De transitievergoeding
De invoering van het nieuwe ontslagrecht betekent het einde van de kantonrechtersformule en de vergoeding wegens “kennelijk onredelijk ontslag”. Ter vervanging wordt de transitievergoeding geïntroduceerd. De werkgever is deze vergoeding verschuldigd indien de arbeidsovereenkomst tenminste 24 maanden heeft geduurd en deze eindigt op zijn initiatief (tenzij de medewerker jonger is dan 18 en ten hoogste 12 uur per week heeft gewerkt, het ontslag geschiedt op of in verband met het bereiken van de AOW-leeftijd of het ontslag het gevolg is van ernstig verwijtbaar handelen of nalaten van de werknemer). Besluit voorwaarden in mindering brengen kosten op transitievergoeding Uit artikel 7:673, lid 6, BW volgt dat onder bij of krachtens algemene maatregel van bestuur te bepalen voorwaarden bepaalde kosten op deze transitievergoeding in mindering kunnen worden gebracht. Dit is uitgewerkt in het op 23 april 2015 gepubliceerde Besluit voorwaarden in mindering brengen kosten op transitievergoeding. Bij lezing van dit besluit valt allereerst op dat sprake is van twee typen kosten die voor aftrek in aanmerking komen: transitiekosten en inzetbaarheidskosten.Transitiekosten zijn kosten van maatregelen in verband met het eindigen of niet voortzetten van de arbeidsovereenkomst, gericht op het voorkomen van werkloosheid of het bekorten van de periode van werkloosheid. In het besluit wordt genoemd: het in acht nemen van een langere dan de wettelijk voorgeschreven of vooraf overeengekomen opzegtermijn.
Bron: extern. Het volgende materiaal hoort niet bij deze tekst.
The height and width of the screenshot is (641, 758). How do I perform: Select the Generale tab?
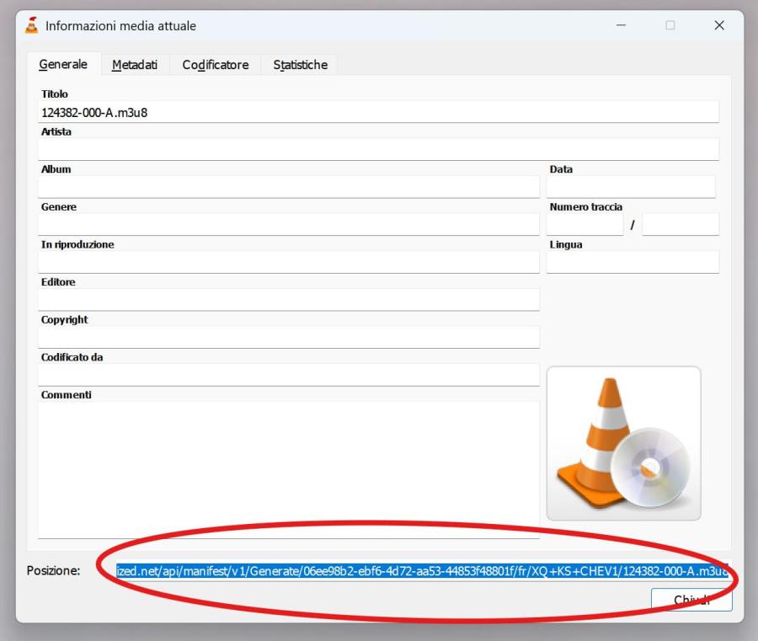[x=63, y=65]
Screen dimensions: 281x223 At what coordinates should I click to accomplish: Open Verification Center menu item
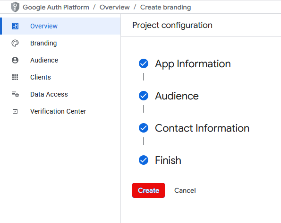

Inzetbaarheidskosten zijn kosten die tijdens de arbeidsovereenkomst zijn gemaakt en die verband houden met het bevorderen van de bredere inzetbaarheid van de werknemer. Om dergelijke kosten in mindering te mogen brengen op de transitievergoeding dient aan een aantal voorwaarden te worden voldaan. Allereerst dienen de kosten gespecificeerd en schriftelijk te zijn medegedeeld aan de medewerker en moeten deze gemaakt zijn nadat de werknemer schriftelijk heeft ingestemd met het in mindering brengen van die kosten. Ten aanzien van het verlenen van een langere dan de wettelijk voorgeschreven of vooraf overeengekomen opzegtermijn geldt als bijkomende voorwaarde dat de werknemer gedurende die termijn moet zijn vrijgesteld van werkzaamheden. Voor het mogen verrekenen van inzetbaarheidskosten gelden ook aanvullende voorwaarden. Zo dienen de kosten gemaakt te zijn voor activiteiten ter bevordering van de inzetbaarheid van de werknemer buiten de organisatie en moeten deze kosten minder dan vijf jaar geleden gemaakt zijn. Besluit overgangsrecht transitievergoeding Op 23 april 2015 is ook het Besluit overgangsrecht transitievergoeding gepubliceerd. Dit besluit is ingevoerd om te voorkomen dat een werkgever dubbel moet betalen. Het besluit is van toepassing op gevallen waarin de werkgever gebonden is aan afspraken die voor 1 juli 2015 zijn gemaakt over vergoedingen of voorzieningen waarop de werknemer recht heeft bij beëindiging van het dienstverband, zoals een ontslagvergoeding of een voorziening in natura voor scholing of outplacement.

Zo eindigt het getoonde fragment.